__WHAT IS EXPECTED__:
Word for word, set down every line of the entries below from the line with "Given: Click the concentric" to the line with "Open the chart settings gear icon", including both, and no other line.

__THE DATA__:
◇ ◇ ◇ ◇ ◇ ◇ ◇

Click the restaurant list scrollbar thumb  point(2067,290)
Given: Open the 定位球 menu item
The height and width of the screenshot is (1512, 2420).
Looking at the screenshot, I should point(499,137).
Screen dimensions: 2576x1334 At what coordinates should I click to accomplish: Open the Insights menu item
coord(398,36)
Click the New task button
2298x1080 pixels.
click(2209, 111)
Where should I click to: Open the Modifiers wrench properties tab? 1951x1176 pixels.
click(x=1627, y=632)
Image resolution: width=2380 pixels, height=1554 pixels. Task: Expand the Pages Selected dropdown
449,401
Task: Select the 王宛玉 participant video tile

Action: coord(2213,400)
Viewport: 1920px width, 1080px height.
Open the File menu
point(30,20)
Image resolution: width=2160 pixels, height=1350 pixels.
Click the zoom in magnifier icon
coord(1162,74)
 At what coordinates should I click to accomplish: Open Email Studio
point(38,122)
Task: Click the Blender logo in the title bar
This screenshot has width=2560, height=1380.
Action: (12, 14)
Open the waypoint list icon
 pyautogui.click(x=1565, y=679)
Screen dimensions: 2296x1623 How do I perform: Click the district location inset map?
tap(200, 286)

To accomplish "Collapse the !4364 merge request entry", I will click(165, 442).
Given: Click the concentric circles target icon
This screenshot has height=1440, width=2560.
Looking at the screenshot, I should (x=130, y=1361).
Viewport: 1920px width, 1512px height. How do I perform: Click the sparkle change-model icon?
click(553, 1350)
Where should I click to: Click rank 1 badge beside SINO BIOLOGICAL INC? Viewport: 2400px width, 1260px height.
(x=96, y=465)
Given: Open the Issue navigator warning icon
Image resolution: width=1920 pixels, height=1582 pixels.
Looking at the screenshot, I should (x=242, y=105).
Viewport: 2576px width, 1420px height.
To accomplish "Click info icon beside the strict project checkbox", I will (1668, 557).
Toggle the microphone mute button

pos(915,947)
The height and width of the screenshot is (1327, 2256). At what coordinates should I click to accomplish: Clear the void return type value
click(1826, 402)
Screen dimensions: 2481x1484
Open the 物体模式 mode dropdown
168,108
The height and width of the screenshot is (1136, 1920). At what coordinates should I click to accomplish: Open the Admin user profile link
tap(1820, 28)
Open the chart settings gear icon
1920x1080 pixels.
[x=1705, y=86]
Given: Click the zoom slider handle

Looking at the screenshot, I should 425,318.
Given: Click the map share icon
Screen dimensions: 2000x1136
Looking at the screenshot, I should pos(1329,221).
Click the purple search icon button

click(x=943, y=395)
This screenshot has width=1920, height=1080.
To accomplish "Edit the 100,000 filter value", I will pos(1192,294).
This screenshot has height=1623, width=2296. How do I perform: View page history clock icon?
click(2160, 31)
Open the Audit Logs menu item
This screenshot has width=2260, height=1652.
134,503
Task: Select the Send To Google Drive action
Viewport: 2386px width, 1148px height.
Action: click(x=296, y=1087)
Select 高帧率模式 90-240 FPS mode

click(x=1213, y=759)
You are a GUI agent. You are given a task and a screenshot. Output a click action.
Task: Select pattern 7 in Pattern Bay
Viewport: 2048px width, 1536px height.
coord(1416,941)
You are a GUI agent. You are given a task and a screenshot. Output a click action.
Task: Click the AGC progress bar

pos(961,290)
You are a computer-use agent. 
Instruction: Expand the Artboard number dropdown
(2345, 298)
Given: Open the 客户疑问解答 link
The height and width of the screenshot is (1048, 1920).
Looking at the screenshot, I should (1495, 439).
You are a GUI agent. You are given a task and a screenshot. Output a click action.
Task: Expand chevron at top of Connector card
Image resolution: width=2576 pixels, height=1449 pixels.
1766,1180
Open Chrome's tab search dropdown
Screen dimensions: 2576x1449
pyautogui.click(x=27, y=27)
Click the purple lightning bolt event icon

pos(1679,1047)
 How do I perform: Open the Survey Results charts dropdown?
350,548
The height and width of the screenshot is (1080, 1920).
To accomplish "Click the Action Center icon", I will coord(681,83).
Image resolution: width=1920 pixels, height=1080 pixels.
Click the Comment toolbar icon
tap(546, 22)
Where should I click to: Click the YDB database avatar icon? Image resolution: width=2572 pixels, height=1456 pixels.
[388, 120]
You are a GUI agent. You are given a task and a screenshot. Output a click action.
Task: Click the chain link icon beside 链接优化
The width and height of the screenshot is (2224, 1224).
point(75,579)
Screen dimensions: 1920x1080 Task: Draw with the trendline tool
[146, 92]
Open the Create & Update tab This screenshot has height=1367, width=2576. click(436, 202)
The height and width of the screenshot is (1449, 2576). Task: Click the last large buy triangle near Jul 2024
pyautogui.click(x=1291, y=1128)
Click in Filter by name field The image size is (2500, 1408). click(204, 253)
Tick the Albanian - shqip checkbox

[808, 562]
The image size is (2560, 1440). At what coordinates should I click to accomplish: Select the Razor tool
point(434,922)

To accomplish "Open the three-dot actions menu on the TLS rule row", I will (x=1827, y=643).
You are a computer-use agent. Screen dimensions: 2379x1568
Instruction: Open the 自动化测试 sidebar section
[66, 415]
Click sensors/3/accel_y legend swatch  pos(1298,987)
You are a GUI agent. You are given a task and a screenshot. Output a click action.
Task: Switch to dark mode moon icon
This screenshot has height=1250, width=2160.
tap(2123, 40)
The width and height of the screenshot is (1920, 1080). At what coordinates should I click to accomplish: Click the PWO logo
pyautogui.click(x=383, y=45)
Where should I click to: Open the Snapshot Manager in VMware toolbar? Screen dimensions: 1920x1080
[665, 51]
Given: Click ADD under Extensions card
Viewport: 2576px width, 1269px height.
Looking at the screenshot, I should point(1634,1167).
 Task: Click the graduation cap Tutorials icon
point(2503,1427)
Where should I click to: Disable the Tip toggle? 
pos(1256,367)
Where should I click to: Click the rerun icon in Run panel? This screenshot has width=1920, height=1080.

◇ ◇ ◇ ◇ ◇ ◇ ◇

__RESPONSE BELOW__:
Given: Click the concentric circles target icon
This screenshot has height=1440, width=2560.
Looking at the screenshot, I should (x=130, y=1361).
Viewport: 1920px width, 1512px height. How do I perform: Click the sparkle change-model icon?
click(553, 1350)
Where should I click to: Click rank 1 badge beside SINO BIOLOGICAL INC? Viewport: 2400px width, 1260px height.
(x=96, y=465)
Given: Open the Issue navigator warning icon
Image resolution: width=1920 pixels, height=1582 pixels.
Looking at the screenshot, I should (x=242, y=105).
Viewport: 2576px width, 1420px height.
To accomplish "Click info icon beside the strict project checkbox", I will (1668, 557).
Toggle the microphone mute button

pos(915,947)
The height and width of the screenshot is (1327, 2256). At what coordinates should I click to accomplish: Clear the void return type value
click(1826, 402)
Screen dimensions: 2481x1484
Open the 物体模式 mode dropdown
168,108
The height and width of the screenshot is (1136, 1920). At what coordinates should I click to accomplish: Open the Admin user profile link
tap(1820, 28)
Open the chart settings gear icon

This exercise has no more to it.